**LATIHAN TERTULIS**
Tuliskan kembali tanpa perubahan bagian teks tentang korupsi di Lombok Barat di bawah ini, mulai dari "Membuka catatan praktek" dan terus sampai "dan uang rakyat.".

Kadang korupsi oligarkis yang berlangsung atas
dasar perselingkuhan kuasa diantara mereka yang sedang berkuasa dengan kelompok
kepentingan berpengaruh terasa jauh
lebih tajam menusuk ketimbang sentralisme korupsi akibat kuasa yang terpusat.
Lebih karena perasaan terpinggirkan dalam kode permainan yang telah menjadi
pegangan umum, ketika Anda (dan kelompok
Anda) bukan termasuk bagian dari pihak yang ikut berbagi kenyamanan. Anda kan ribut karena tidak ikut mendapat
bagian. Cukup tonton saja kami berpesta, akan tiba saatnya giliran kelompok Anda yang berkuasa.
Saya terhenyak membaca berita di koran ini mengenai
temuan rekening liar di Pemerintah Kabupaten Lombok Barat. Disebut liar
lantaran keberadaannya tanpa keputusan Bupati. Rekening liar itu ditemukan pada
sejumlah SKPD, seperti Dishubkominfo, RSUD Tripat Gerung, dan Dinas Kesehatan. Lombok
Barat seperti tak habis-habisnya didera masalah terkait pengelolaan keuangan
daerah. Mencuatnya rekening liar ini boleh jadi sekedar bagian dari penanda komunikasi politik yang dilancarkan
para politisi di Gedung Dewan kepada
Pelaksana tugas Bupati yang kini sudah memiliki kejelasan otoritas. Meski
demikian, atas beberapa alasan faktual yang akan diungkapkan segera, mencuatnya
temuan rekening liar ini substansial untuk ditindaklanjuti dengan
sungguh-sungguh.
Membuka catatan praktek korupsi di daerah tiga
tahun terakhir, Lombok Barat (Lobar) menduduki posisi penting karena beberapa sebab.
Mengikuti jejak bupati sebelumnya yang dijerat KPK, Bupati sekarang ini
berstatus non-aktif karena jadi terdakwa perkara tipikor dugaan pemerasan
pengusaha pengembang kawasan wisata. Jika Wakil Bupati baru saja menyandang
status Pelaksana tugas (Plt) Bupati sehingga berwenang mengambil keputusan
strategis pemerintahan, wakil bupati sebelumnya adalah terpidana korupsi dana
SPPD perjalanan dinas. Lobar juga
mencatat banyaknya pejabat yang dibui akibat menggangsir asset dan uang rakyat.
Bukan saja jajaran birokrasi dari berbagai level eselon, melainkan juga anggota
DPRD. Dalam beberapa kasus, pejabat birokrasi berkolusi dengan anggota dewan
untuk merampok, menggelapkan asset rakyat.

**DATA TERCATAT**
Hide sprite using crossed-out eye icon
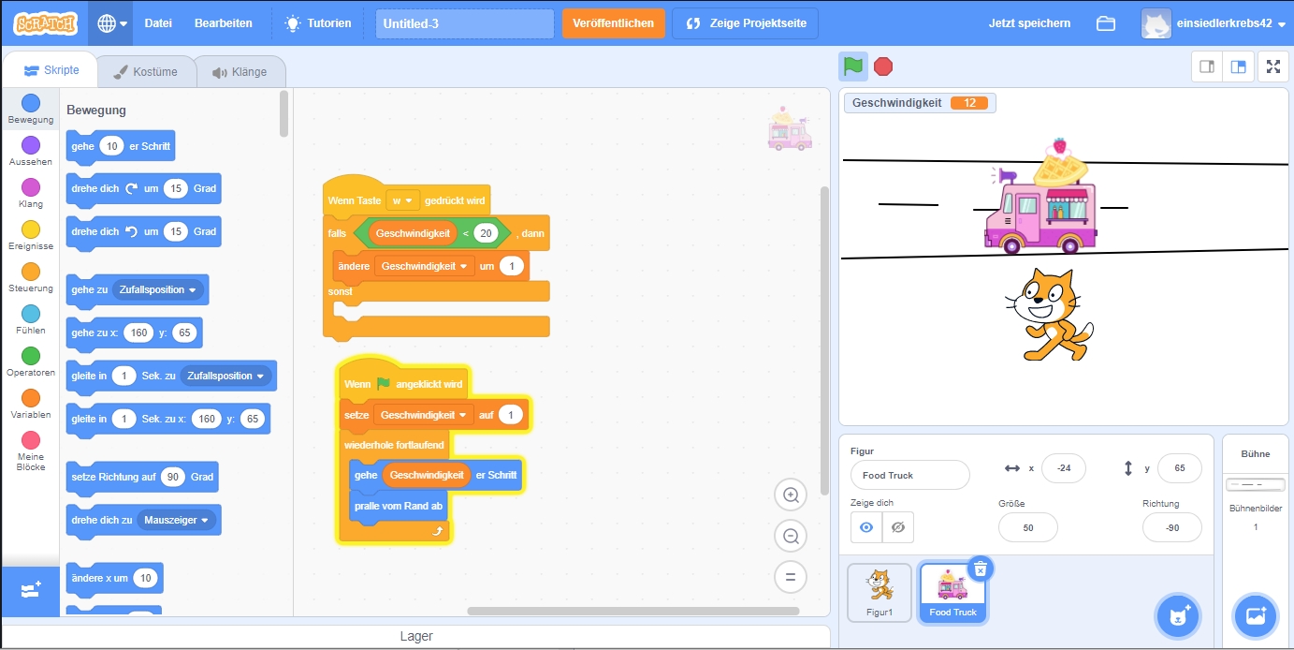coord(898,527)
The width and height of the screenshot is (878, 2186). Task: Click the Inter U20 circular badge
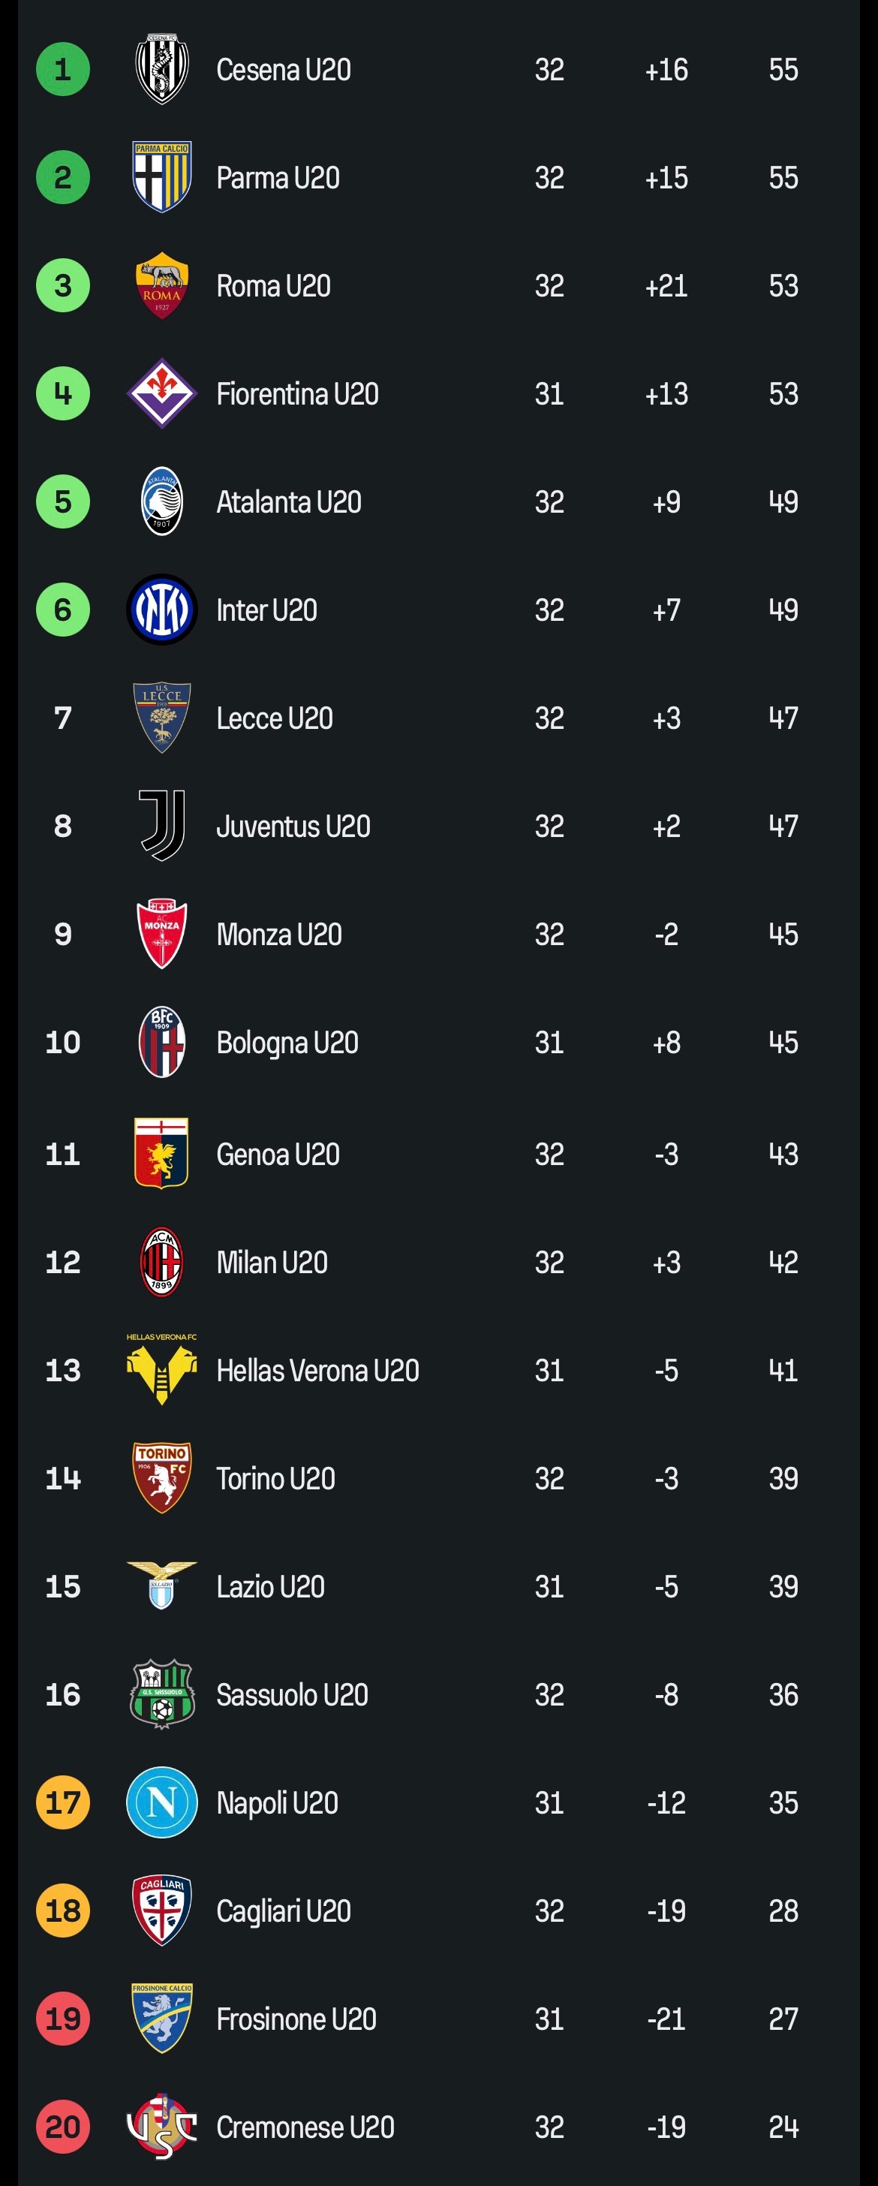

**JAWABAN LATIHAN**
Membuka catatan praktek korupsi di daerah tiga
tahun terakhir, Lombok Barat (Lobar) menduduki posisi penting karena beberapa sebab.
Mengikuti jejak bupati sebelumnya yang dijerat KPK, Bupati sekarang ini
berstatus non-aktif karena jadi terdakwa perkara tipikor dugaan pemerasan
pengusaha pengembang kawasan wisata. Jika Wakil Bupati baru saja menyandang
status Pelaksana tugas (Plt) Bupati sehingga berwenang mengambil keputusan
strategis pemerintahan, wakil bupati sebelumnya adalah terpidana korupsi dana
SPPD perjalanan dinas. Lobar juga
mencatat banyaknya pejabat yang dibui akibat menggangsir asset dan uang rakyat.